William Hoffman is a master storyteller, and Follow Me Home reveals him at his inimitable best. In these eleven brilliantly observed, superbly crafted stories, he explores one of the most secret places of the human heart—the corner where we keep hidden the small and precious supply of whatever it is that lets us persist, and sometimes even triumph, in the face of life’s inescapable diminishments and losses.
In Hoffman’s characters, the content of this inner reservoir varies greatly. For the hill farmer in “Abide with Me,” it is a form of direct grace granted to him in a near-death vision. For the disabled veteran in “Night Sport,” it is a bitter concoction of disillusionment and raw truth carried home from a distant war.

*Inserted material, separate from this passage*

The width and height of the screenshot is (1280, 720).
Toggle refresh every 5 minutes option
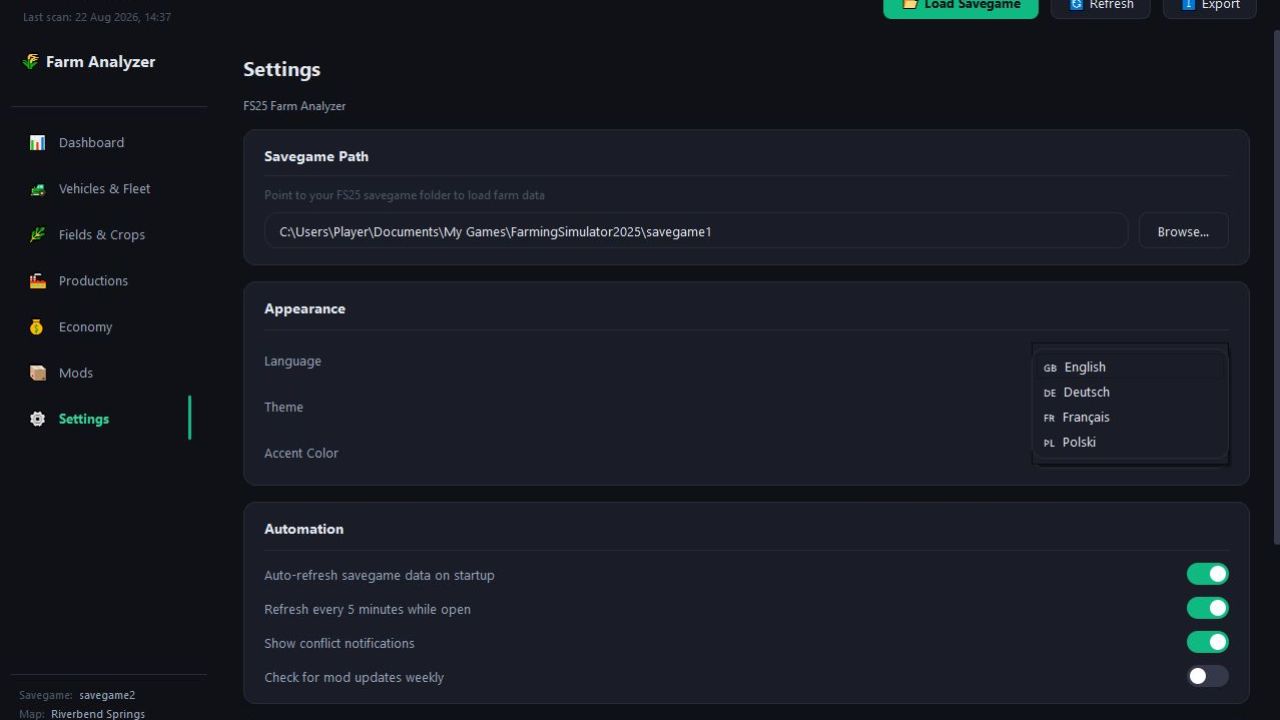pos(1207,608)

For the quietly retired minister in “Sweet Armageddon,” unexpectedly given a glimpse of the life he long ago forsook, it is a prayerful wish for annihilation.
On a less apocalyptic scale, in the haunting “Points,” a once-great horseman finds sustenance in a remembered world of elegance and courage—a world that, like his skills, is rapidly fading. In “Dancer,” a bereft and lonely woman retreats into the music of her youth, birds becoming quarter notes that fill the sky. In “Expiation,” a self-made executive after many years comes to terms with his own childhood, even though it means ending the lie on which his marriage is built. And in “Coals,” a maid and cook calls on her own reserves of spirit to bring her employer a renewal of life.
Set in the small towns, cities, hills, and seascapes of Virginia—territory Hoffman knows as well as any writer ever has—the stories of Follow Me Home reveal to us men and women we know and care about, for in their struggles, win or lose, we recognize ourselves.